━━ PROVIDED PASSAGE

Transmural Variations in Minimum Coronary Resistance (R2) and Diastolic Driving Pressure

The subendocardial vulnerability to compressive determinants of vascular resistance is partially compensated for by a reduced minimal resistance resulting from an increased arteriolar and capillary density. Because of this vascular gradient, subendocardial flow during maximal pharmacologic vasodilation of the nonbeating heart is greater than subepicardial perfusion. Coronary vascular resistance in the maximally vasodilated heart also is pressure-dependent, reflecting passive distention of arterial resistance vessels. Thus the instantaneous vasodilated value of coronary resistance obtained at a normal coronary distending pressure will be lower than that at a reduced pressure.

The precise determinants of the effective driving pressure for diastolic perfusion continue to be controversial. Most experimental studies demonstrate that the effective back pressure to flow in the heart is higher than right atrial pressure. This has been termed zero flow pressure (Pf=0) and its minimum value is approximately 10 mm Hg in the maximally vasodilated heart. This increases to values close to LV diastolic filling pressure when preload is elevated above 20 mm Hg. Elevated preload reduces coronary driving pressure and diminishes subendocardial perfusion. It is particularly important in determining flow when coronary pressure is reduced by a stenosis, as well as in the failing heart.

━━━━

=== TASK ITEM A ===
In the second paragraph of the coronary resistance passage, which pressures are named? Give each with its full modifying words.
=== TASK ITEM B ===
In the coronary resistance passage, copy the text from "Transmural Variations in" up to and including "a reduced pressure.", changing "nonbeating heart" to "arrested heart".

━━ DATA FOR ANALYSIS

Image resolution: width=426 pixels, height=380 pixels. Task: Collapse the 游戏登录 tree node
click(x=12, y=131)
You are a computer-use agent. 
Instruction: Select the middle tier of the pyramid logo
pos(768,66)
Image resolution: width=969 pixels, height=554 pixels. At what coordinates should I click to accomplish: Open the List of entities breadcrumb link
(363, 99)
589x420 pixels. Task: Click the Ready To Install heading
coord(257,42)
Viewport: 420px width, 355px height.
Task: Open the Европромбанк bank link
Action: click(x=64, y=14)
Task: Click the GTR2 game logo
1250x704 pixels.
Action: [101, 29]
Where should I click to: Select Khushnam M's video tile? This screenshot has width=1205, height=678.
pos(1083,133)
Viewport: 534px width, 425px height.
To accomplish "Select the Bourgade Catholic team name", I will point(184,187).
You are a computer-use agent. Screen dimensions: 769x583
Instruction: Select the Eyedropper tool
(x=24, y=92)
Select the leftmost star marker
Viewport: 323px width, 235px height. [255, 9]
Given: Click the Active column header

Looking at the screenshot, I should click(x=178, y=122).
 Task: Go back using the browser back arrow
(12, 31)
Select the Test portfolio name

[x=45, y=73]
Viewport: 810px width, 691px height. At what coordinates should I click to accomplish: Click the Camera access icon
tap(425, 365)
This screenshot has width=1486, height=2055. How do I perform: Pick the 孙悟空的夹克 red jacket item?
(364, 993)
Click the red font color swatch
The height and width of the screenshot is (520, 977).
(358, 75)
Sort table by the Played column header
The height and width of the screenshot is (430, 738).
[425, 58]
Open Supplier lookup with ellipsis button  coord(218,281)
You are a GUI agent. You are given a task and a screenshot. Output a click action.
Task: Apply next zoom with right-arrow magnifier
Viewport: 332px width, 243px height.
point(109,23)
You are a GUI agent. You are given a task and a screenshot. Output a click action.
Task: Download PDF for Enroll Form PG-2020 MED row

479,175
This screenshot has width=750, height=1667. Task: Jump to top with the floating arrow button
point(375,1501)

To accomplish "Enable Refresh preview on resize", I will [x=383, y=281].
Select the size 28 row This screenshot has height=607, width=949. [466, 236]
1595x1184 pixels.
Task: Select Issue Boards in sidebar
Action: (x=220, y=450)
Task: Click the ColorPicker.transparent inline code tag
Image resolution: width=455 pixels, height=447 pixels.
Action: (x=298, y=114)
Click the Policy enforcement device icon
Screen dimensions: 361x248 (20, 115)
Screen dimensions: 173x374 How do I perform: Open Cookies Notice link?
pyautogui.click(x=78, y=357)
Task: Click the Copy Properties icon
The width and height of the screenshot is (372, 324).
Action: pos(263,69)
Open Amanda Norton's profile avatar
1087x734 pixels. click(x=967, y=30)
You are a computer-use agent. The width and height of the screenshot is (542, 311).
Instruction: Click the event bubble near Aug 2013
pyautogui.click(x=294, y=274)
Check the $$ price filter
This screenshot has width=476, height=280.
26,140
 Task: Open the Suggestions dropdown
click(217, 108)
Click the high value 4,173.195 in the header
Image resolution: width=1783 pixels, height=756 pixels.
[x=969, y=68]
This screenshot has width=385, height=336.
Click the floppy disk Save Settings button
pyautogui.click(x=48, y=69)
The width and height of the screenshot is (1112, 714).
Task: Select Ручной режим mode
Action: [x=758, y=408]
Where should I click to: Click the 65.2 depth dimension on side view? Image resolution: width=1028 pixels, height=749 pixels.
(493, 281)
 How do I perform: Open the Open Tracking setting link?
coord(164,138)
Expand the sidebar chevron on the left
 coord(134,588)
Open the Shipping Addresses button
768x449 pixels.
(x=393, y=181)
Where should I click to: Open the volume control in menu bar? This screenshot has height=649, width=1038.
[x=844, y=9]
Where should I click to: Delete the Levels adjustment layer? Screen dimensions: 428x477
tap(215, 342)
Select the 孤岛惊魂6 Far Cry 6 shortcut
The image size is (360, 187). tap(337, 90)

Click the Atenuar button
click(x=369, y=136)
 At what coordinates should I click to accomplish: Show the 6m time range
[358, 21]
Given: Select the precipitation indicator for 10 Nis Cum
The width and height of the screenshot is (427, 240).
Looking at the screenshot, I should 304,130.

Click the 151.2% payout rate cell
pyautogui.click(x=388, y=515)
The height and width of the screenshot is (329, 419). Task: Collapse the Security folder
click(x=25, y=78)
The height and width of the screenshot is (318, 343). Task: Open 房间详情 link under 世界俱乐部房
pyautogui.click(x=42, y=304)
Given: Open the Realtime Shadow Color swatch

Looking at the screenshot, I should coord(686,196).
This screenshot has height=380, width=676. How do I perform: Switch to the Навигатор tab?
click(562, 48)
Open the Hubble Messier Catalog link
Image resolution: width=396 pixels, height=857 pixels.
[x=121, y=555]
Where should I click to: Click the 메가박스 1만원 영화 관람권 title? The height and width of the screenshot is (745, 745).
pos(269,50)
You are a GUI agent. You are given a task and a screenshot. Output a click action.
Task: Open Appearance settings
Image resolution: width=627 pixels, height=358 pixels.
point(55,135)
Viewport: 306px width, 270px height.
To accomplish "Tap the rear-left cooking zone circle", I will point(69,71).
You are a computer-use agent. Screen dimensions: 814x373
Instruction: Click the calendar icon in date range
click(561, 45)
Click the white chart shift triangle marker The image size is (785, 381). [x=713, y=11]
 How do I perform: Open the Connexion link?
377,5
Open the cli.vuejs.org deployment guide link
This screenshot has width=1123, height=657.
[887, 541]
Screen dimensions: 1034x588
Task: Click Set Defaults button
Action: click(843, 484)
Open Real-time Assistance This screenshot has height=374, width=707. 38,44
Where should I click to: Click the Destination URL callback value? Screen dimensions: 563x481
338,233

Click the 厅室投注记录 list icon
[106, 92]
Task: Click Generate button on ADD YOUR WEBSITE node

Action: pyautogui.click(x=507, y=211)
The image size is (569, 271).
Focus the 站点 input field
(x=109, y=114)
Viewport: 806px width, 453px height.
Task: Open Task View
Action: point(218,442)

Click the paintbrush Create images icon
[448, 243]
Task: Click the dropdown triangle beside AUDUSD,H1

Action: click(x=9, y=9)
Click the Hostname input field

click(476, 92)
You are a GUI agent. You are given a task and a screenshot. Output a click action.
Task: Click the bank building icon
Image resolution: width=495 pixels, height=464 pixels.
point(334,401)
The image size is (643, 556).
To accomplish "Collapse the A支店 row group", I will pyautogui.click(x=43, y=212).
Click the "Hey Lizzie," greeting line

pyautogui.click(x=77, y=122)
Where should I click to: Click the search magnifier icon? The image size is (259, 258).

━━━━

=== YOUR RESPONSE A ===
- effective driving pressure
- effective back pressure
- right atrial pressure
- zero flow pressure
- LV diastolic filling pressure
- coronary driving pressure
- coronary pressure

=== YOUR RESPONSE B ===
Transmural Variations in Minimum Coronary Resistance (R2) and Diastolic Driving Pressure

The subendocardial vulnerability to compressive determinants of vascular resistance is partially compensated for by a reduced minimal resistance resulting from an increased arteriolar and capillary density. Because of this vascular gradient, subendocardial flow during maximal pharmacologic vasodilation of the arrested heart is greater than subepicardial perfusion. Coronary vascular resistance in the maximally vasodilated heart also is pressure-dependent, reflecting passive distention of arterial resistance vessels. Thus the instantaneous vasodilated value of coronary resistance obtained at a normal coronary distending pressure will be lower than that at a reduced pressure.